Hoy viernes será la segunda y última presentación de Drácula,que el Inac y el Ballet Nacional de Panamá realizan en el Teatro Nacional.
Drácula,espectáculo de ballet que relata la vida del vampiro rumano más famoso de todos los tiempos, cuenta con la actuación de 30 bailarines panameños y estudiantes de la Escuela Nacional de Danza del Instituto Superior de Bellas Artes, además de la dirección del coreógrafo estadounidense Kenneth von Heidecke del Chicago Festival Ballet.
A pesar de que en algunas partes del espectáculo de corte neoclásico aparecen más de 28 personas en el escenario, la coordinación y los movimientos son unánimes e impecables.
Los vestuarios resaltan la sobriedad de la actividad.

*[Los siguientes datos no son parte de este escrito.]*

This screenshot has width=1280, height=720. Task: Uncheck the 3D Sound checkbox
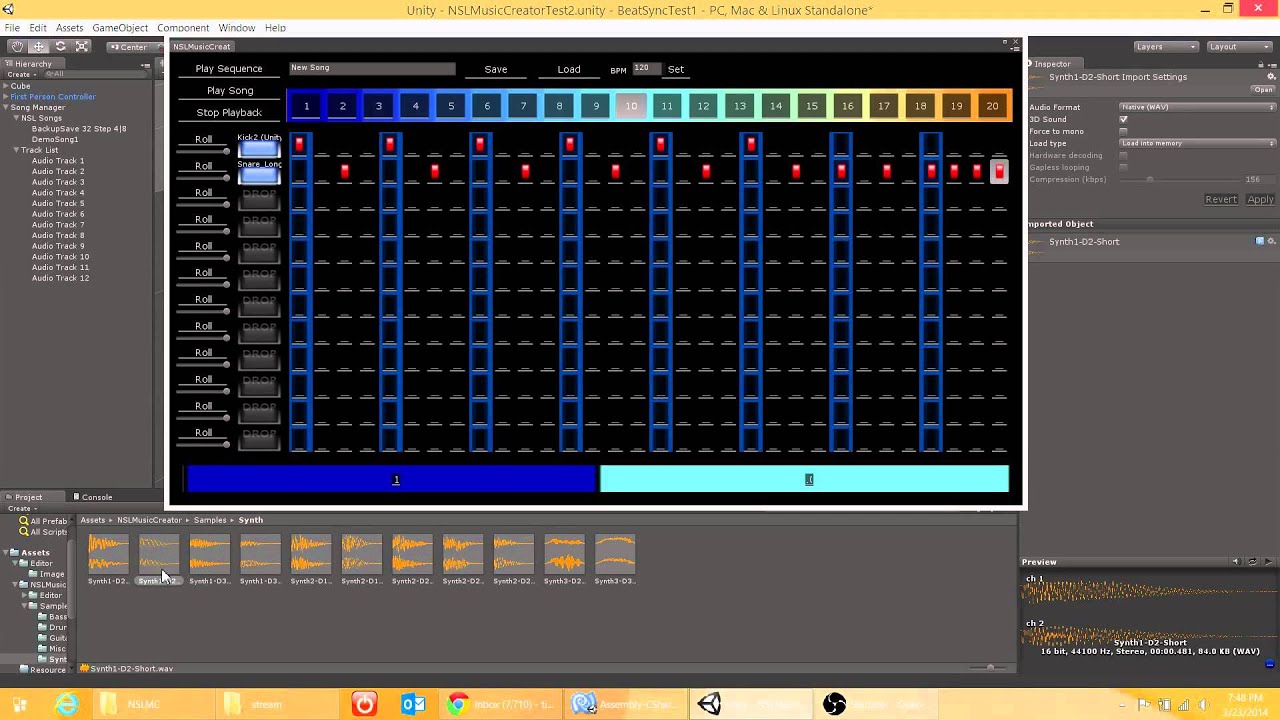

En su mayoría son de colores claros y elegantes: amarillo pálido, verde tenue, lila y crema. El atuendo del personaje principal, Drácula, es la excepción: es negro con rojo.

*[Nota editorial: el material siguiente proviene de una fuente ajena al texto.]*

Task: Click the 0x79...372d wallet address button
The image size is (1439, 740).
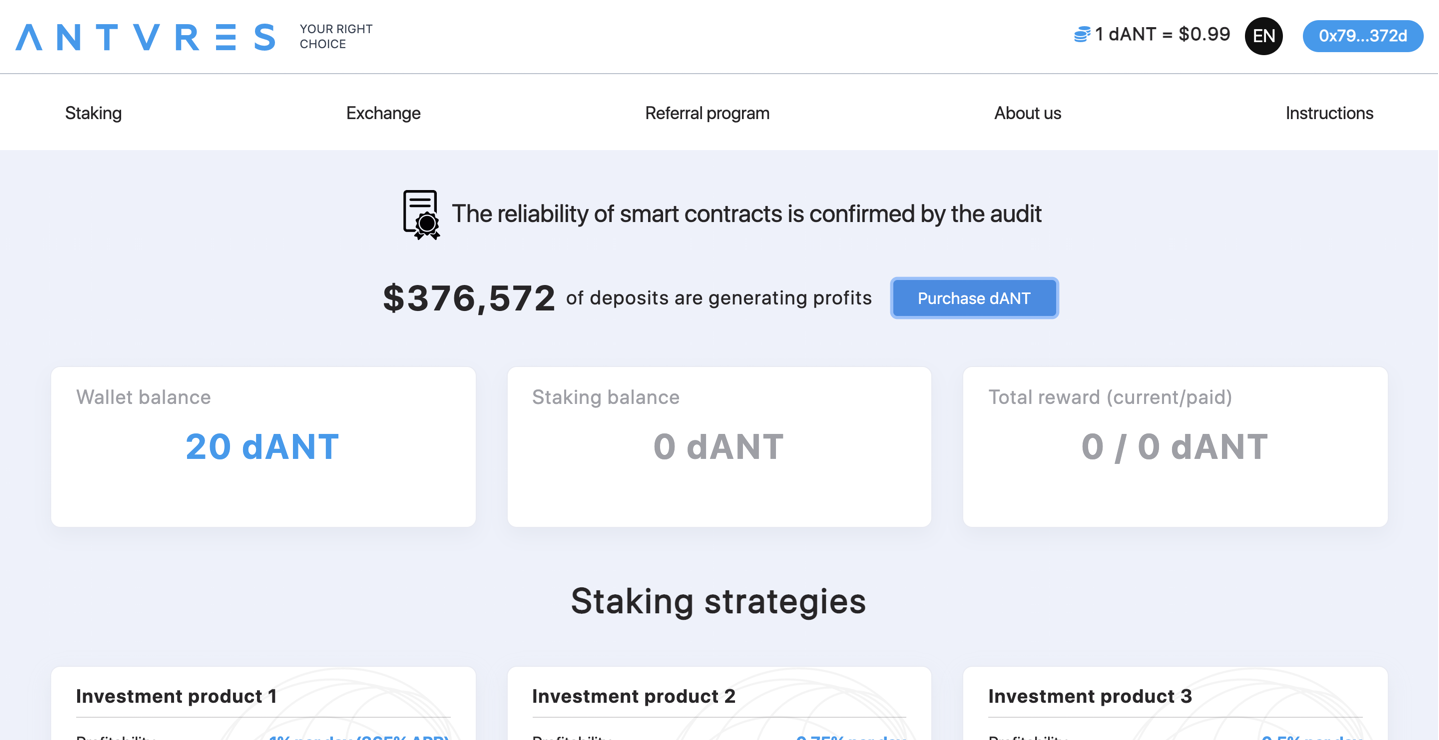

Los cambios en la obra son drásticos. De la tranquilidad, la elegancia y la música tenue pasan al drama y a los tonos sonoros agudos.
La escenografía es sencilla, casi nula. La mayoría del tiempo la atención recae sobre los movimientos de los bailarines, no sobre objetos fijos. En pocas escenas la escenografía es esencial.
Entre ellas está la primera escena, en la que Drácula es traído por cuatro vampiros al escenario en un ataúd. La iluminación, en esta y en casi todas las escenas, es blanca y fuerte.
Los boletos para el espectáculo, que dura poco menos de dos horas, se pueden comprar en la taquilla del Teatro Nacional. Su valor es de 5, 10, 15, 20 y 25 dólares.